Escludendo qualche mancia, l’apprendistato era pressoché gratuito; poi, quando Luigi iniziò a fare le prime barbe e capelli, incominciò a ricevere piccoli compensi. Il padre di Luigi, ringraziava il mastro per aver preso il figlio in bottega, omaggiandolo ogni tanto con i prodotti della campagna (uova, fichi o il galletto a Natale). Il Salone, non più grande di 16 metri quadrati, disponeva di due poltrone per il taglio della barba e dei capelli.

Le prime barbe di Luigi

L’emigrazione al nord
Il 22 agosto del 1968 Luigi, dopo tre anni di apprendistato, emigrò a Cardano al Campo, rimanendo ospite per tre mesi in casa della sorella Anna. Il primo settembre prese servizio nell’attuale negozio di parrucchiere gestito da Palmiro Alpari di Arnate. Nel negozio, molto più grande di quello di Stigliano, erano in quattro a lavorare più un garzone. Vi erano cinque poltrone nella sala e una nel retro dove operava una signorina che faceva manicure e pedicure. Il suo compenso iniziale era di 12.000 £ a settimana. Una cifra impensabile nel suo paese, anche se trenta servivano per pagare il costo della pensione. Per sette anni, Luigi perfezionò la sua tecnica frequentando, per due sere alla settimana, una scuola di parrucchiere dove ottenne il Diploma di Maestro d’Arte Insegnante.

Il diploma di maestro-insegnante

Dopo cinque anni dedicati anche all’insegnamento, decise di dedicarsi solo all’attività professionale. Nel 1976, su proposta del titolare del negozio, divenne socio al 50%, rilevando la sua quota.

Nel salone

Con l’andata in pensione del collega nel 1981, coinvolse Peppinillo a prendere il posto del vecchio socio, senza però ricevere l’assenso di quest’ultimo, ché aveva tanti clienti a Stigliano. Per vent’anni condivise il negozio con un nuovo socio e dal 2001 rimase unico titolare del negozio, coadiuvato da una signora di Somma Lombardo che, tre giorni alla settimana, svolgeva attività di manicure e pedicure per i clienti più facoltosi. Infatti, gran parte della clientela del locale era costituita dall’élite del territorio (imprenditori tessili e meccanici, professionisti vari, artigiani e commercianti). Molti clienti hanno per decenni frequentato il negozio e talune famiglie da quattro generazioni.

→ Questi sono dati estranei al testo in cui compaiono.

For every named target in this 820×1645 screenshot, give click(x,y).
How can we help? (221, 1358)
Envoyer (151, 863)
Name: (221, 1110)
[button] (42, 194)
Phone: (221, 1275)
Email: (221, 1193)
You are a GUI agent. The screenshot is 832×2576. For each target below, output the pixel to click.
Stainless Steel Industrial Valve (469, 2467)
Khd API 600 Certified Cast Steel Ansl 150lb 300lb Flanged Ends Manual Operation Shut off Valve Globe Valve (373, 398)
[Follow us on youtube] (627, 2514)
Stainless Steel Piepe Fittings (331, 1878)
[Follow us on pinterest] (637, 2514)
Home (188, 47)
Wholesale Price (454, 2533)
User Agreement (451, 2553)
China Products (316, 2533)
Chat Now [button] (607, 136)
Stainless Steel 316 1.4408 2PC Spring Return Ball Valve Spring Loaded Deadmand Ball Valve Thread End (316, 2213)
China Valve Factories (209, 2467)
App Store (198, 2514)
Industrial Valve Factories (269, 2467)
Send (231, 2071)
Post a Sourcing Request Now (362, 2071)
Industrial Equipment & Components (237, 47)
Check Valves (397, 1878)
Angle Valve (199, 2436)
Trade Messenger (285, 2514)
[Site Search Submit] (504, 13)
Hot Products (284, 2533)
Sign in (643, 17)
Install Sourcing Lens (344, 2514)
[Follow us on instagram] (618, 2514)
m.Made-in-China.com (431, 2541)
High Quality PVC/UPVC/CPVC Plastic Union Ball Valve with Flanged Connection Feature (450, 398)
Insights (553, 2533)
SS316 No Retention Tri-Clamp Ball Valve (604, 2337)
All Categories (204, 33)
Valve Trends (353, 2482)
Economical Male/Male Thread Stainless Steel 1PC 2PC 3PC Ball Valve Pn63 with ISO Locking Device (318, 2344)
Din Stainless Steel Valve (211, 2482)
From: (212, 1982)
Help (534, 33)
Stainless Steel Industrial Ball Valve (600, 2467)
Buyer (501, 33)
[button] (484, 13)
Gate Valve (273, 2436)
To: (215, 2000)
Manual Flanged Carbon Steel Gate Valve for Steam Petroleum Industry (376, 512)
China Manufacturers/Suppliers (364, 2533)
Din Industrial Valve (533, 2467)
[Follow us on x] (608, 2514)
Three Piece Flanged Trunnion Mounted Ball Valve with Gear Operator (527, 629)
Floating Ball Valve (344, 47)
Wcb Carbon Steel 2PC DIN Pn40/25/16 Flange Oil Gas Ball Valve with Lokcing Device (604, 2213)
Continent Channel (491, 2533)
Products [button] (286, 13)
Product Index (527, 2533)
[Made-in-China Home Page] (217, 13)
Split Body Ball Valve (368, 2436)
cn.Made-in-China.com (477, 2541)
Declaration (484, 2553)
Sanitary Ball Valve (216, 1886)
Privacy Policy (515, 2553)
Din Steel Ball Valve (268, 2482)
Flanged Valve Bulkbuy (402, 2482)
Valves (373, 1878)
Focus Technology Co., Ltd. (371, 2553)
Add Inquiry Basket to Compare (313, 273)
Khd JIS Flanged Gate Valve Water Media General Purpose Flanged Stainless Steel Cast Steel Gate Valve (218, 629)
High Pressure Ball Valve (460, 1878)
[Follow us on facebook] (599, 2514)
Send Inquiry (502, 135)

All’inizio dell’attività un taglio di capelli costava 150 £, a fine carriera il costo aveva raggiunto i 15 euro.
Il negozio di Luigi è stato per decenni un punto di riferimento per numerosi clienti, che ora sono tristi ed amareggiati per aver perso il loro barbiere di fiducia. Uno di questi è il sig. Gianni che da Cassago Magnago veniva ogni settimana a sistemarsi i capelli e tre pomeriggi ritornava nel negozio per leggere il Corriere, la Gazzetta dello Sport o scambiare una chiacchiera con il barbiere-amico-confessore. Afflitti sono “il professore” e i tifosi dell’Inter che non potranno più disporre di una sede confortevole dove condividere i loro commenti calcistici.

L’uscita di scena dopo 55 anni

A partire dal 1° gennaio 2024 molti clienti diverranno orfani del loro amato parrucchiere. Per anni gli hanno affidato la testa, fidandosi ciecamente che sulle loro guance e lungo la gola scorresse leggera e sicura la lama del rasoio Puma della Solingen. Per taluni, la chiusura del negozio è un trauma più grave della perdita di una persona cara.